* CUPLIKAN TEKS:
****************************************
• logo nu online
Home Nasional Warta Sejarah Khutbah Taushiyah Kuluwung Ubudiyah Daerah Keislaman Syariah Obituari Risalah Doa Tokoh Tauhid Profil Hikmah Opini Wawancara PWNU Ngalogat Ekonomi Lainnya
Jumat, 26 April 2024

Kuluwung

Musik: Penyembuhan dan Kreativitas yang Menghibur

Musik: Penyembuhan dan Kreativitas yang Menghibur
Musik: Penyembuhan dan Kreativitas yang Menghibur. (Foto: NUJO/Ikmaluddin)
Musik: Penyembuhan dan Kreativitas yang Menghibur. (Foto: NUJO/Ikmaluddin)

Oleh Moch Ikamluddin
Pada tahun 2002-2005 saya sekolah di Matole' (Matholiul Falah) Kajen dan mondok di PMH Al-Kautsar yang diasuh oleh KH. M. Zaki Fuad Abdillah, putra ulama besar, KH. Abdullah Salam. Sedangkan direktur Matole' pada waktu itu adalah KH. MA. Sahal Mahfudh. 


Hampir setiap kamis sore setelah roan (kerja bakti), saya dan lek saya Gabriel Wie Fuch mengendap-mengendap menuju makam mbah Ronggo Kusumo. Kadang ke masjid samping RSI Pati. Tujuan kami ialah naik bus kemudian pulang ke rumah. Jaraknya sekitar tujuh kilo meter. 


Biasanya kami melakukan kamuflase agar tidak diketahui oleh pengurus. Dengan memakai celana hari Sabtu, baju berkerah lengkap dengan peci. Tak ketinggalan buku kecil nadzoman Jauharul Maknun ada di saku baju. Tapi lama-kelamaan kodek kami terbongkar. Tak heran hampir tiap sabtu kami dapat "surat cinta" ta'ziran. Mulai dari diinterogasi hingga bebersih kamar mandi.
****************************************
* CUPLIKAN DATASET:
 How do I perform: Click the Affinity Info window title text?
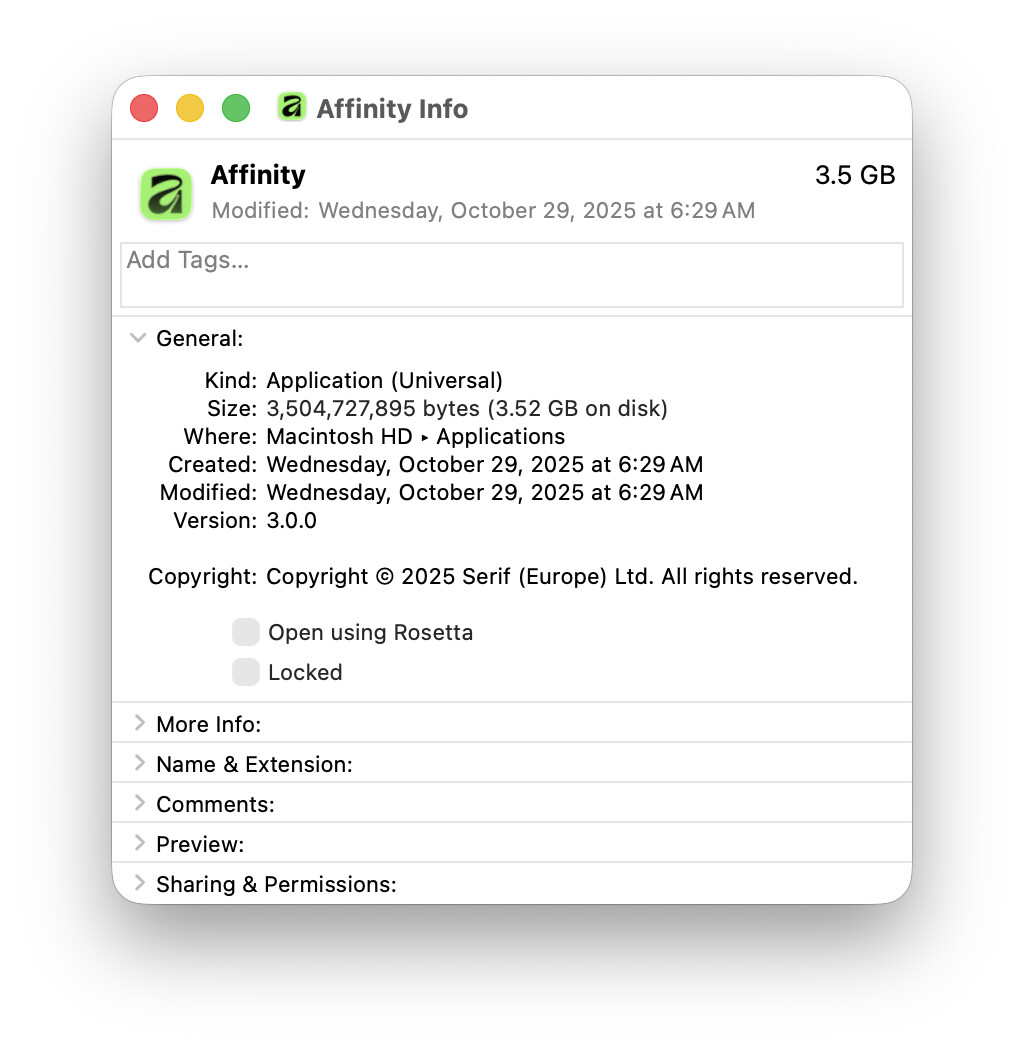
****************************************
* DAFTAR TUGAS:
**A)** Salin tanpa perubahan bagian kisah mondok di Kajen dari "Biasanya kami melakukan" sampai "bebersih kamar mandi.".
**B)** Lanjutkan kisah mondok di Kajen, dimulai setelah kalimat terakhir yang tertulis.

* JAWABAN:
**A)**
Biasanya kami melakukan kamuflase agar tidak diketahui oleh pengurus. Dengan memakai celana hari Sabtu, baju berkerah lengkap dengan peci. Tak ketinggalan buku kecil nadzoman Jauharul Maknun ada di saku baju. Tapi lama-kelamaan kodek kami terbongkar. Tak heran hampir tiap sabtu kami dapat "surat cinta" ta'ziran. Mulai dari diinterogasi hingga bebersih kamar mandi.

**B)**
Alasan saya pulang sebenarnya adalah menengok ibu yang masih dalam pemulihan pasca operasi, ziarah di makam Abah hingga mengambil uang (sangu) selama seminggu ke depan. 


Maklum di tahun itulah, Abah saya meninggal karena sebuah kecelakaan. Saya sudah ridho dengan segala ta'ziran itu. Berkat kedisiplinan para pengurus menegakkan aturan, saat ini mereka menjadi tokoh di daerah masing-masing. Ada yang menjadi pengasuh pesantren, dosen bahkan sudah Doktor. 


“Matur suwun kang-kang pengurus”.


Ketika saya pulang, saya lebih dulu transit di rumah lek saya ini, Muhyiddin. Yang sekarang jadi orang Kudus. Di situlah saya mengenal alat musik, gitar. Saya dijarinya kunci C, D, E, F. Begitu sampai G, A, B kunci mayor-minor saya tida bisa nututi, setengah frustrasi. Maklum jari jemari saya biasa megang arit (sabit) sebagai anak petani yang biasa ke sawah.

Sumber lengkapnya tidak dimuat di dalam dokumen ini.